[Required action] Repeat the records below exactly from the line containing "Wszystkie (836, 169)" to the line containing "Morala Trading (108, 1668)", taking in both of those lines. Drop the pictures.

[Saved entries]
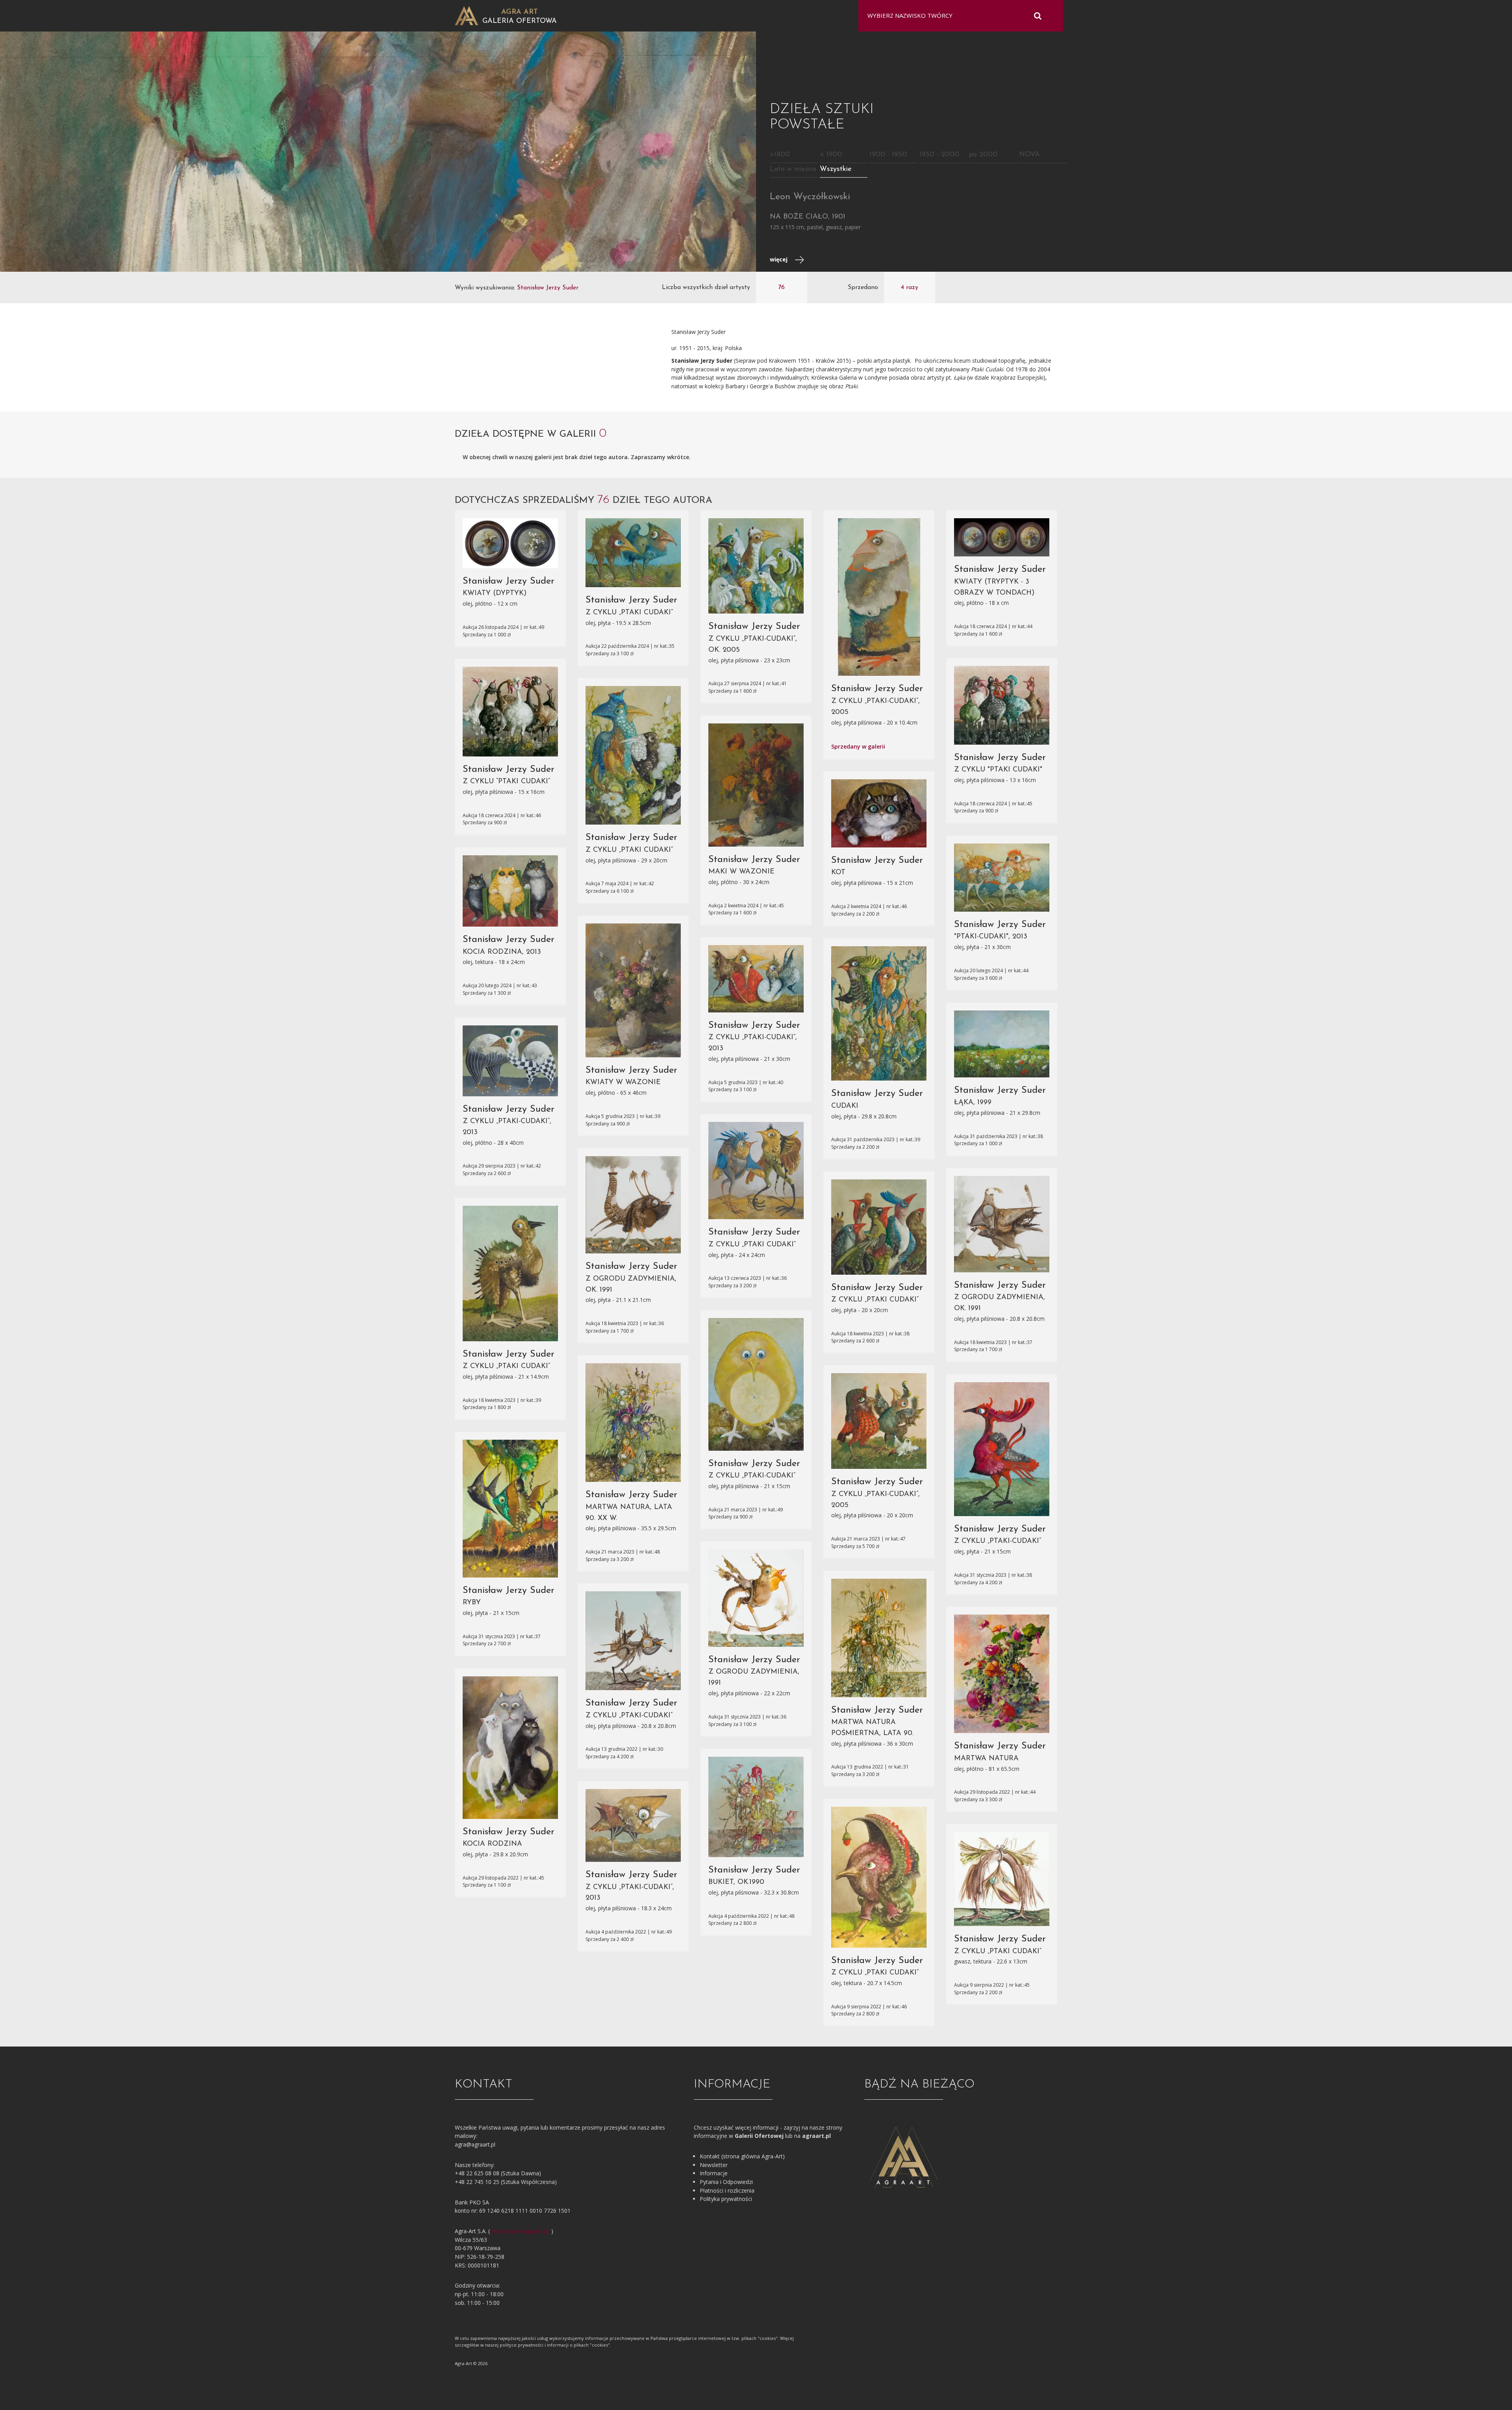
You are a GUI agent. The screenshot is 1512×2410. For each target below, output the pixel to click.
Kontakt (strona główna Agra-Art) (742, 2156)
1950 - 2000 (939, 154)
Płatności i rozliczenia (727, 2190)
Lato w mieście (793, 169)
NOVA (1029, 154)
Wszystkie (836, 169)
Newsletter (714, 2165)
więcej (779, 259)
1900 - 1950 (888, 154)
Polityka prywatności (726, 2198)
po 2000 (983, 154)
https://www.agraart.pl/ (520, 2231)
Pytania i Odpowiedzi (726, 2182)
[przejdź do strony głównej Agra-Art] (466, 15)
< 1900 (831, 154)
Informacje (714, 2173)
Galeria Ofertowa (519, 21)
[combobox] (955, 15)
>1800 (780, 154)
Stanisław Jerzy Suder (508, 581)
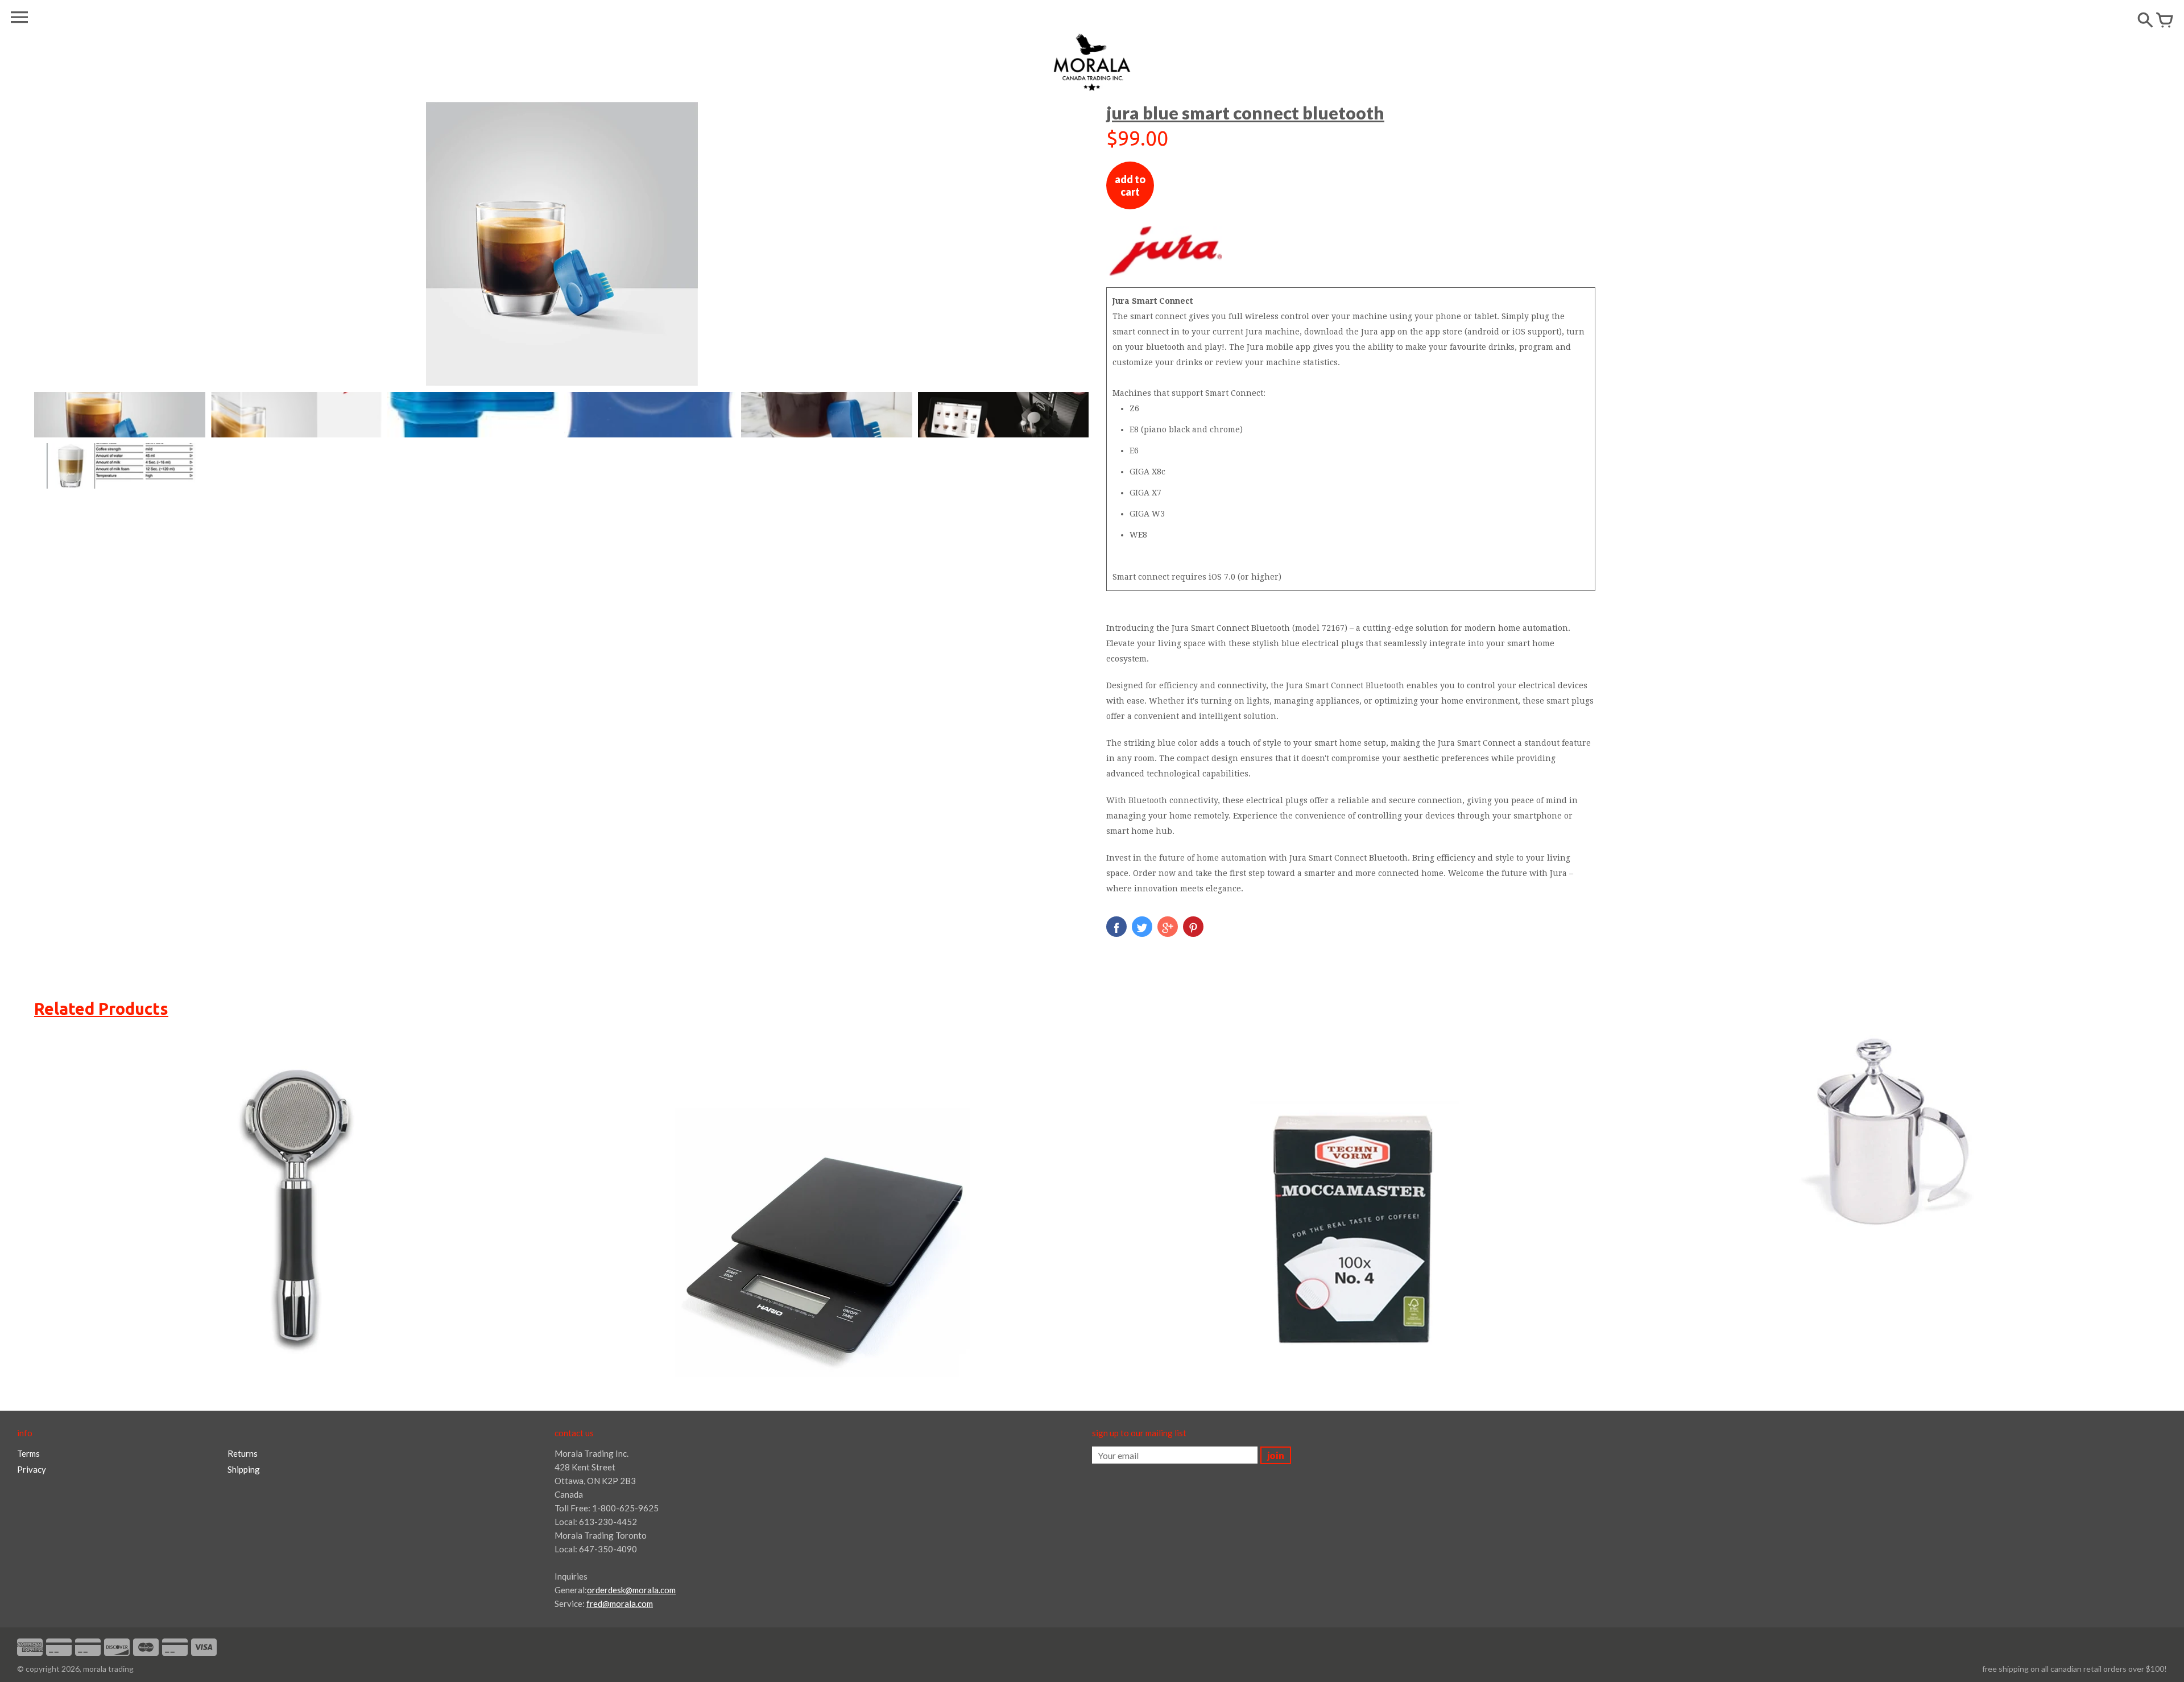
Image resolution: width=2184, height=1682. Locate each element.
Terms (28, 1453)
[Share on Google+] (1167, 926)
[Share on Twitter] (1142, 926)
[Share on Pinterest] (1193, 926)
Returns (243, 1453)
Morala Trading (108, 1668)
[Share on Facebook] (1116, 926)
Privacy (31, 1469)
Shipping (244, 1469)
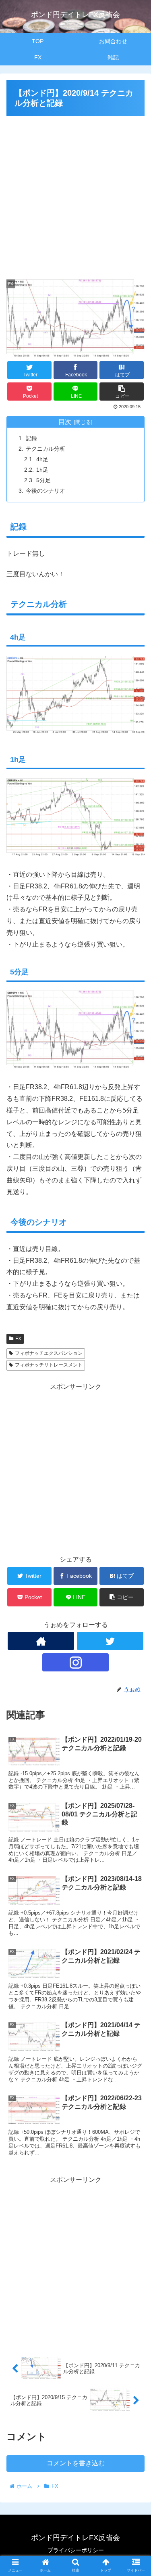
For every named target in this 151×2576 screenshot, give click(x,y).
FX (18, 1339)
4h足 (42, 459)
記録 (31, 438)
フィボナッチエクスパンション (49, 1353)
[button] (135, 1406)
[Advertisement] (75, 194)
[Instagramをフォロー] (75, 1662)
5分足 (43, 480)
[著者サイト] (41, 1641)
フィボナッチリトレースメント (49, 1365)
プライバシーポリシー (76, 2550)
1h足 (42, 469)
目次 (64, 421)
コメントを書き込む (76, 2463)
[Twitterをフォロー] (110, 1641)
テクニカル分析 (45, 448)
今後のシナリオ (45, 490)
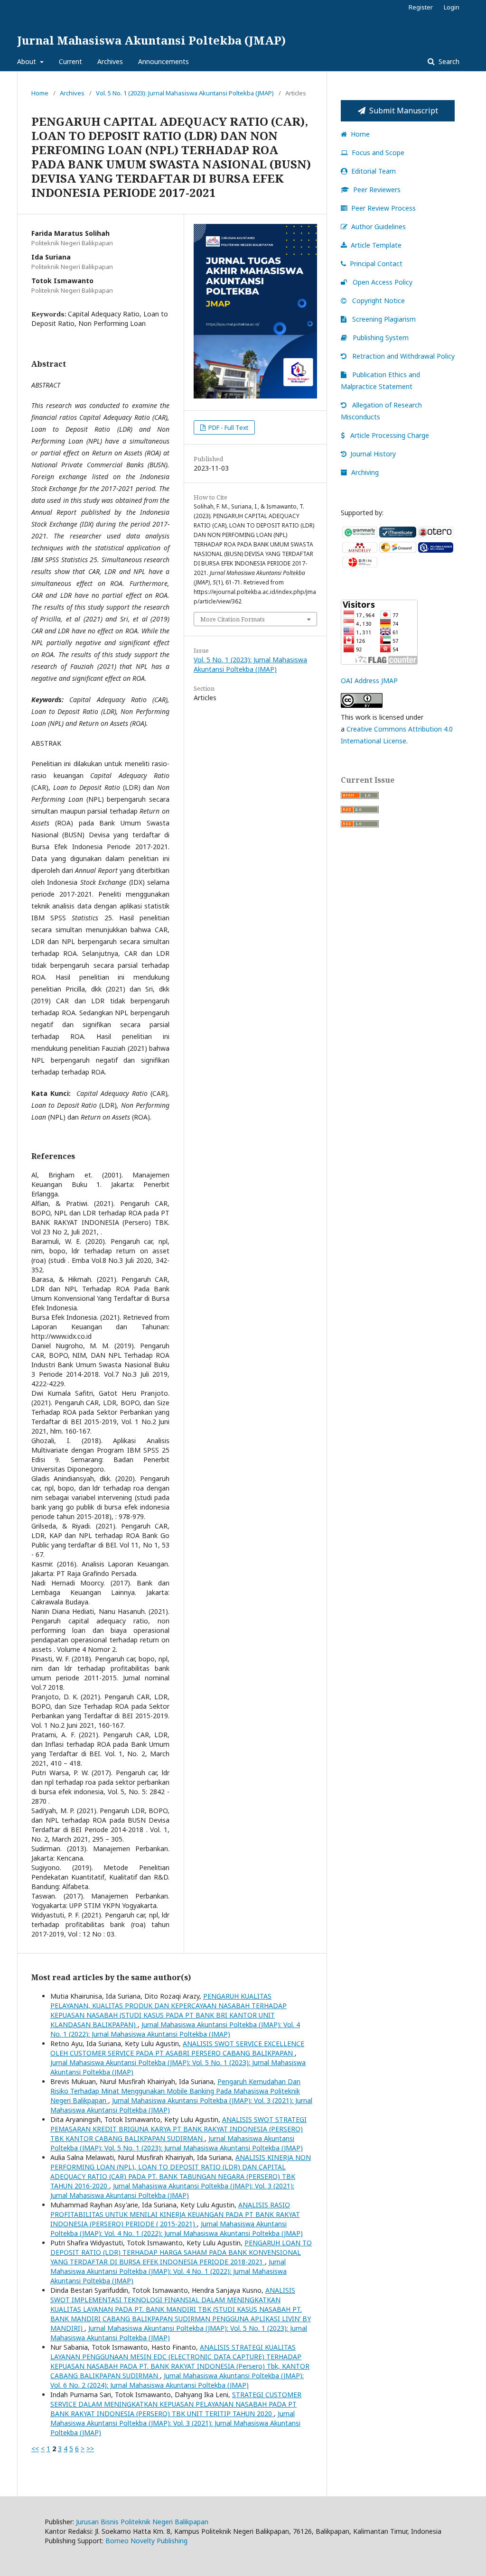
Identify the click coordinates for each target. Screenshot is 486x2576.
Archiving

[Answer below]
Wszystkie (836, 169)
Newsletter (714, 2165)
więcej (779, 259)
1900 - 1950 (888, 154)
Polityka prywatności (726, 2198)
po 2000 (983, 154)
https://www.agraart.pl/ (520, 2231)
Pytania i Odpowiedzi (726, 2182)
[przejdź do strony głównej Agra-Art] (466, 15)
< 1900 (831, 154)
Informacje (714, 2173)
Galeria Ofertowa (519, 21)
[combobox] (955, 15)
>1800 (780, 154)
Stanisław Jerzy Suder (508, 581)
Image resolution: width=2184, height=1682. Locate each element.
Terms (28, 1453)
[Share on Google+] (1167, 926)
[Share on Twitter] (1142, 926)
[Share on Pinterest] (1193, 926)
Returns (243, 1453)
Morala Trading (108, 1668)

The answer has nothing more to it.